The problem » Can you recast the material, starting with the line containing "Click the order number A10232024122106179" and going on through the line containing "Click the first 'No Change:' status label", as a Markdown table with the columns Row and Line, numbering each line and leaving out blank lines and any pictures?

Data shown »
[START]

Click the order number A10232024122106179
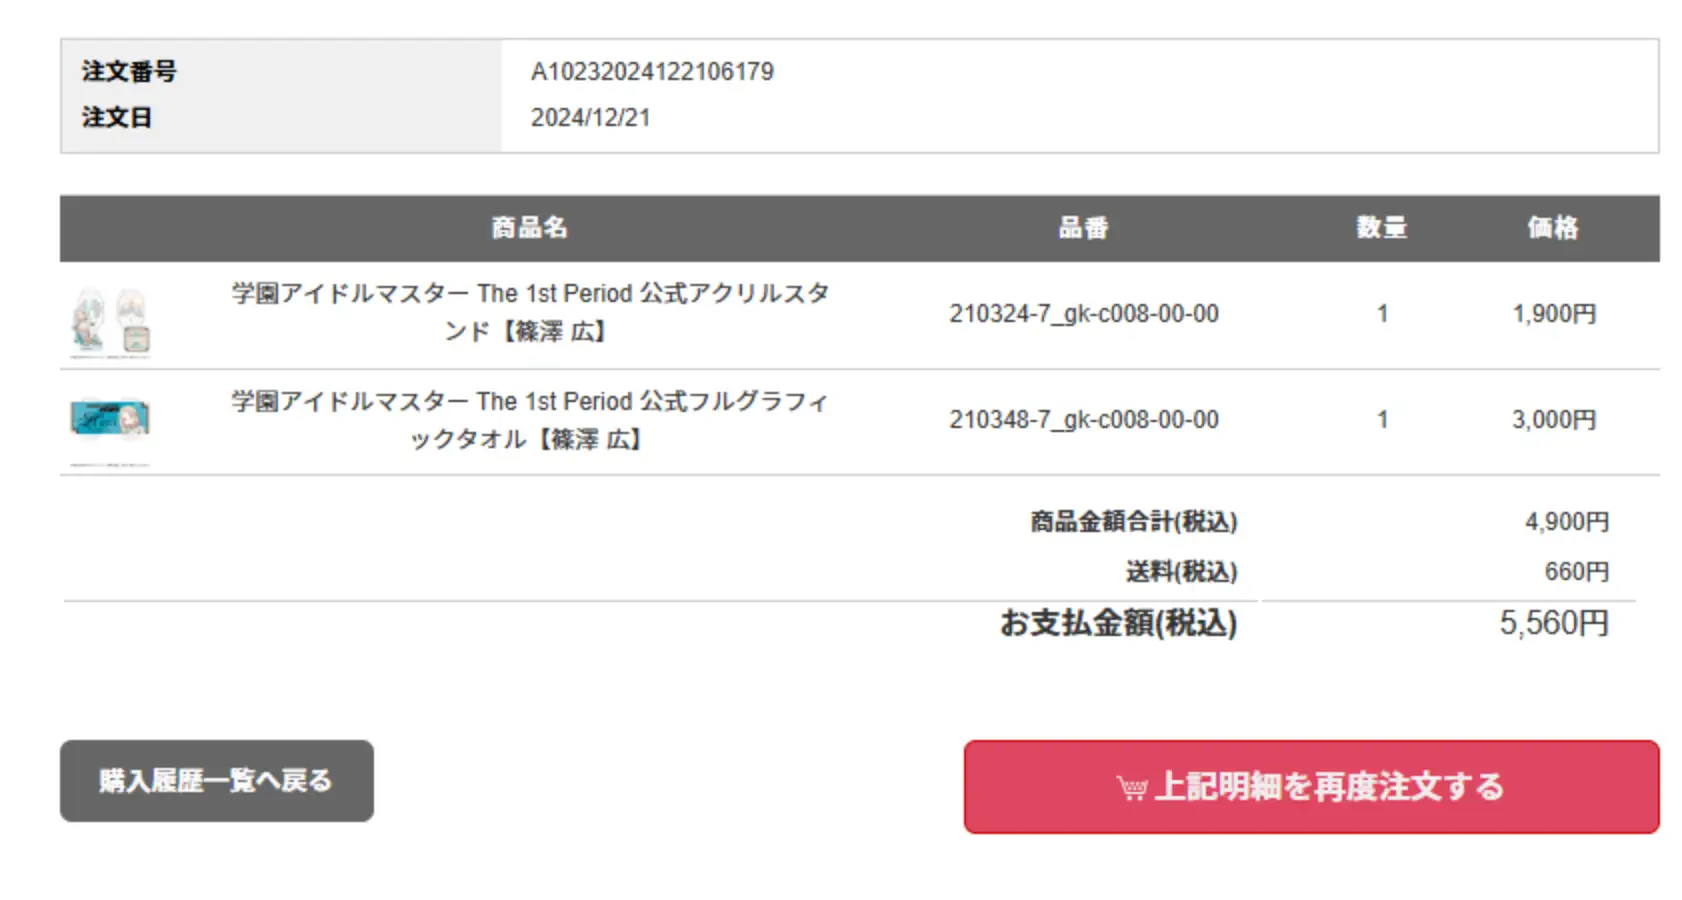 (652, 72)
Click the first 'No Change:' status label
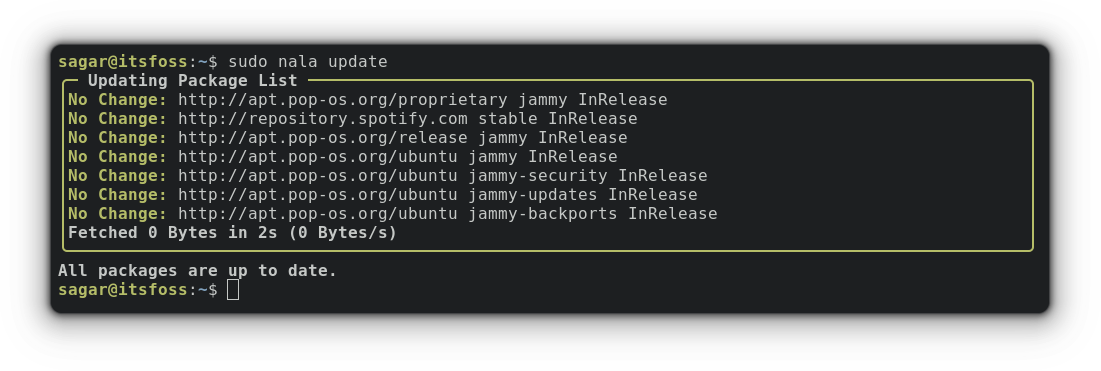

[END]
[START]

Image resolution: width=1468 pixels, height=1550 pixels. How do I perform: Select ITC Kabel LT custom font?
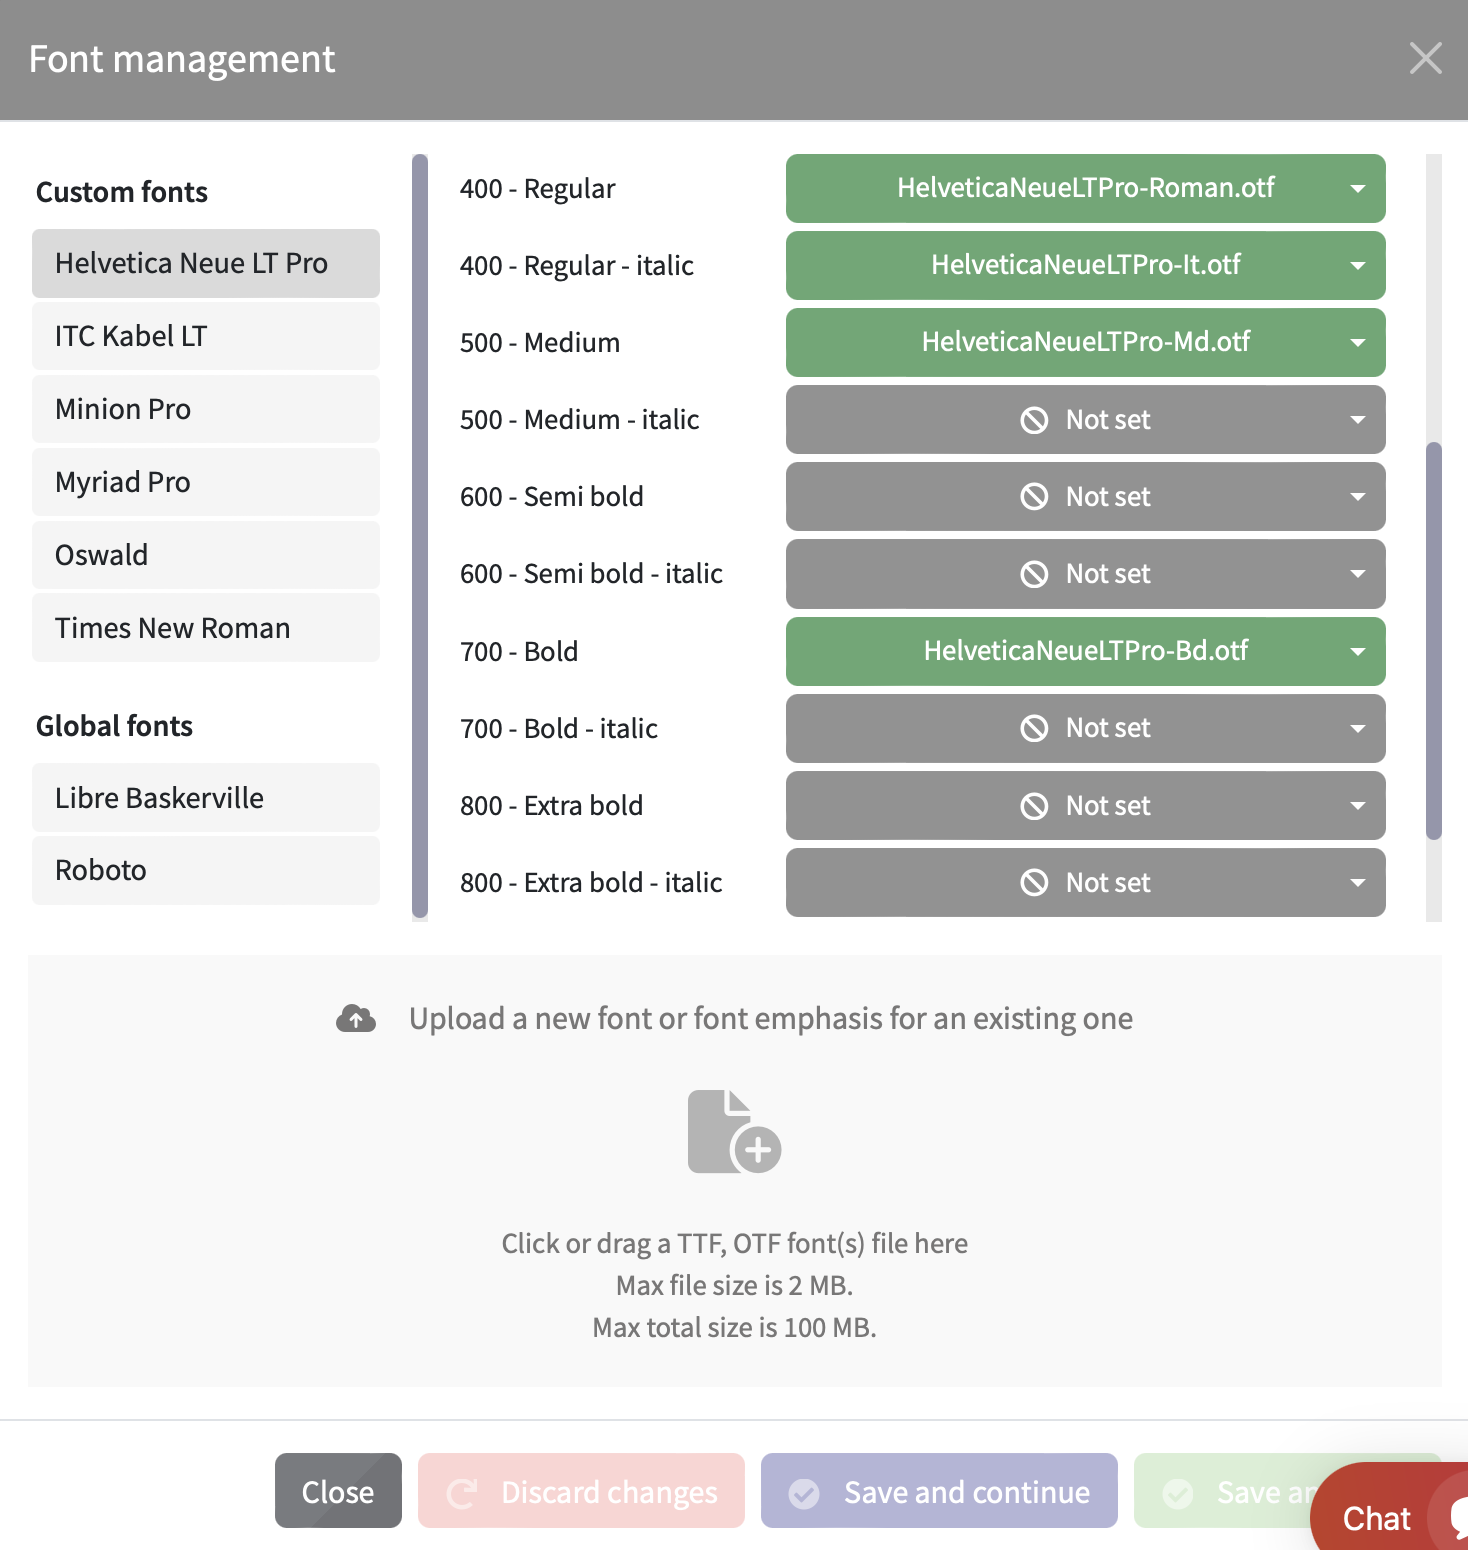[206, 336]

[END]
[START]

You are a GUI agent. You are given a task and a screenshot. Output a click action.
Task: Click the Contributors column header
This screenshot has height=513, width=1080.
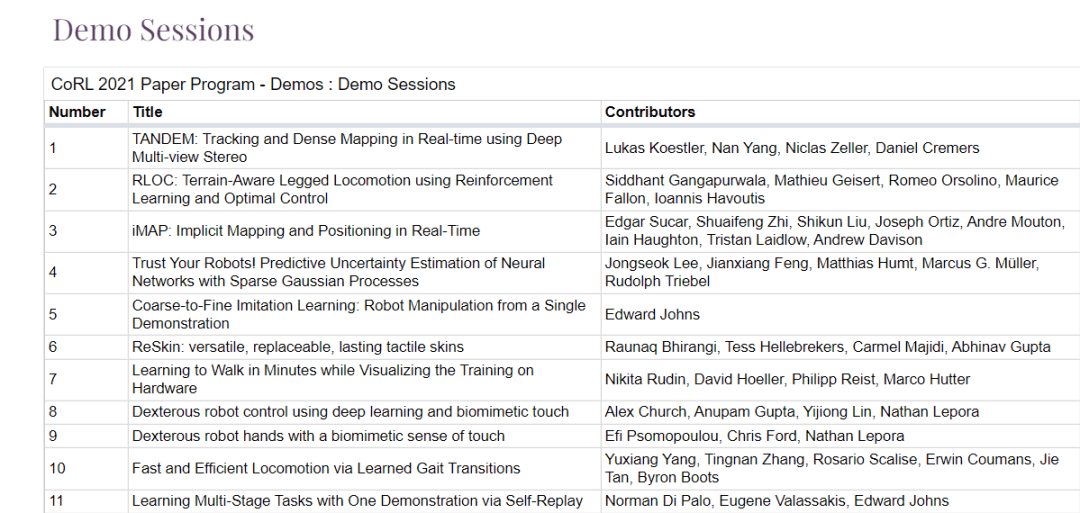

[END]

Answer to the task »
| Row | Line |
|---|---|
| 1 | Click the order number A10232024122106179 |
| 2 |  (652, 72) |
| 3 | Click the first 'No Change:' status label |